Decir lo que venga en ganas
Legiones de idiotas, el legado maldito de la "libre expresión"

Umberto Eco, semiólogo, filósofo, novelista y articulista, unía a sus muchas virtudes la de ser dueño de una lengua lampiña. Crítico mordaz del poder manipulador de la prensa y de las redes sociales, estaba convencido de que estas últimas «han generado una invasión de imbéciles que les dan el derecho de hablar a legiones de idiotas».
Fallecido en el 2016, Eco no tuvo tiempo de asistir al apogeo de las huestes de «comunicadores» e «influentes», hombres y mujeres, a quienes la tecnología les facilita reproducirse como esporas. Los programas que hace apenas unos lustros atrás se producían por radio, lo hacen ahora simultáneamente a través de internet y se promocionan en todas las redes.
Fue precisamente en una red social, en la que de vez en cuando fisgoneo, donde escuché a uno de estos «comunicadores» afirmar que el gobierno no acaba de entender que, gracias a las tecnologías, «todo el mundo puede decir lo que quiera» sin que haya poder que pueda fijar límites. Era el broche de oro de su perorata sobre el proyecto de Ley de libertad de expresión, medios audiovisuales y plataformas digitales, sometido recientemente por el Poder Ejecutivo.
Al margen de que el proyecto no establece censura previa ni cosa parecida, remitiendo los delitos contra el honor al derecho común y las inexactitudes o agravios a la rectificación, lo afirmado por este individuo hace caso omiso de cualquier responsabilidad ética por lo que se dice sobre terceros. Ese «decir lo que quiera» es un ejercicio libérrimo de expresión que, por serlo, no está sujeto a regla alguna.
Es este juicio el que alimenta la proliferación de espacios televisivos y digitales en los que la procacidad rebasa toda frontera. El lenguaje escatológico de los participantes va parejo a festivas atribuciones a terceros de actos indecorosos, cuando no delictivos. La vida privada no se salva de la jauría. Hay un aprovechamiento perverso del acceso a medios para desfogar rencores gratuitos de orígenes diversos. La razón es sencilla: se prevalen en la naturalización de la violencia en una sociedad sin inquietudes críticas.
La decisión de quienes se sientan difamados o injuriados de recurrir a las vías legales es moralmente ejemplarizante y debería ser norma. Pero no hay que hacerse ilusiones. Las «legiones de idiotas» aupadas por los invasores imbéciles de las plataformas electrónicas encontrarán siempre cómo escabullirse de la sanción social, que sería más disuasiva que la penal. Botón de muestra: un recién sometido por un grupo de periodistas por hacer contra ellos afirmaciones sin pruebas, les sacó el pedigrí a los abogados apoderados para terminar acusando al presidente Luis Abinader de fraguar el sometimiento. Pasa de victimario a víctima, y encontrará quien le crea.
La censura es odiosa de los pies a la cabeza. Preservar de sus daños a la libertad de expresión y a su prima hermana, la libertad de prensa, es fundamental en una democracia. Pero mientras tanto, ¿qué hacemos con el albañal en que se han convertido los medios digitales?

####################

Detalles de la tarea :: Indica en qué año falleció Umberto Eco según el artículo sobre la libre expresión.

Datos proporcionados ::
####################

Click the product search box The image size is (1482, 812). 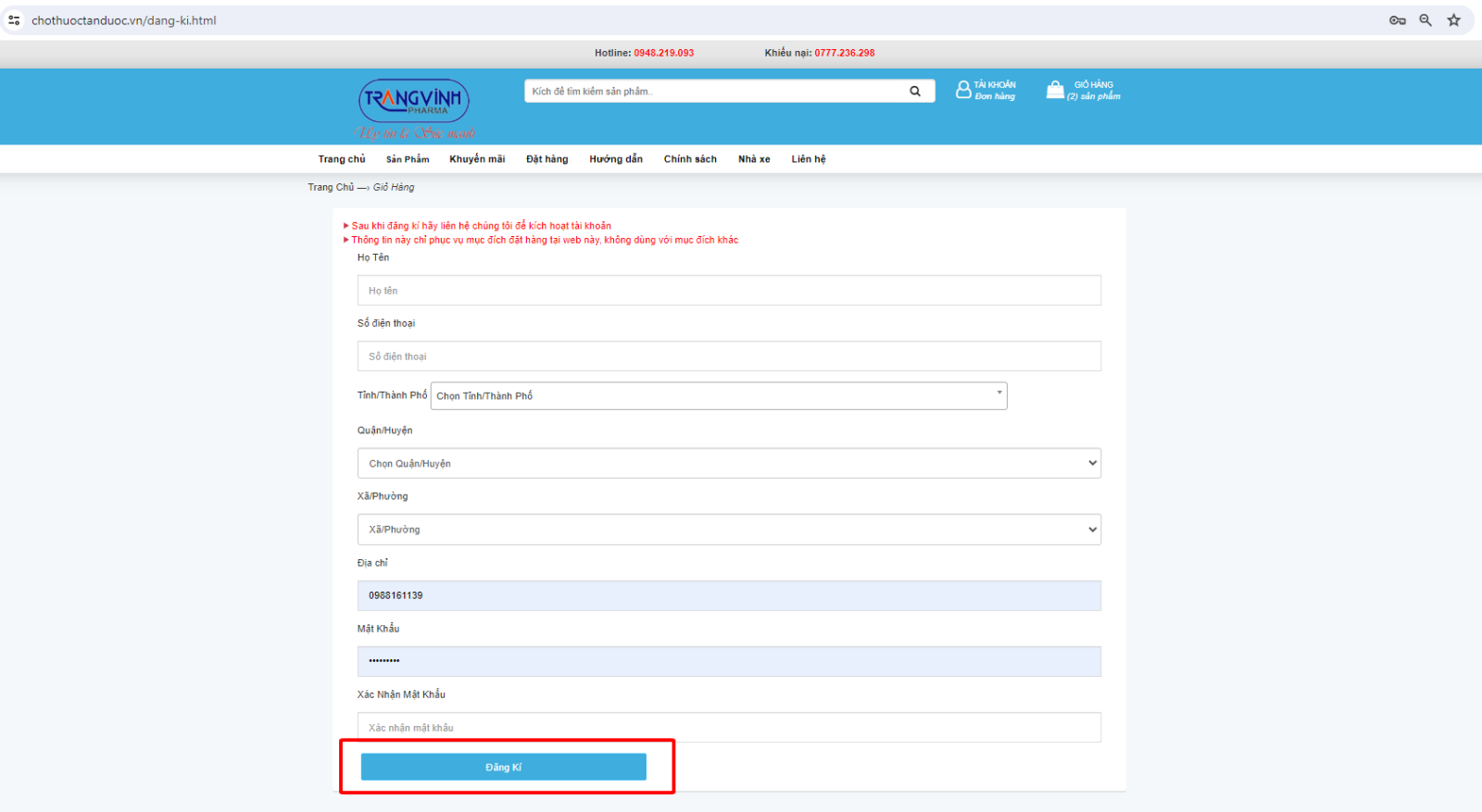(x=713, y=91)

####################

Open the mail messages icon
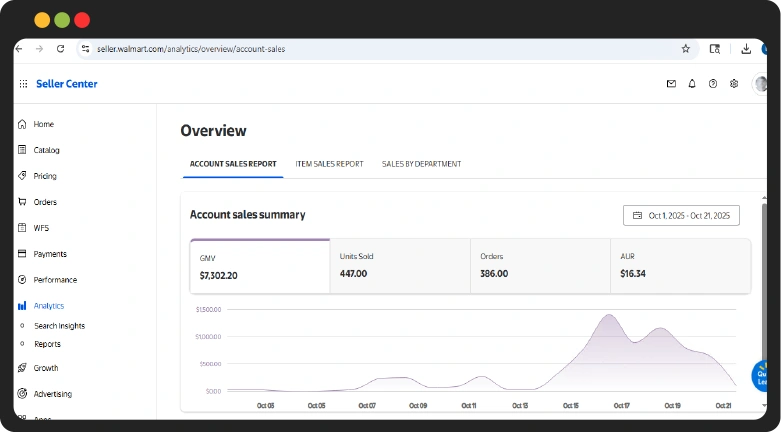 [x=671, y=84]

####################

Resultado del ejercicio :: En el 2016.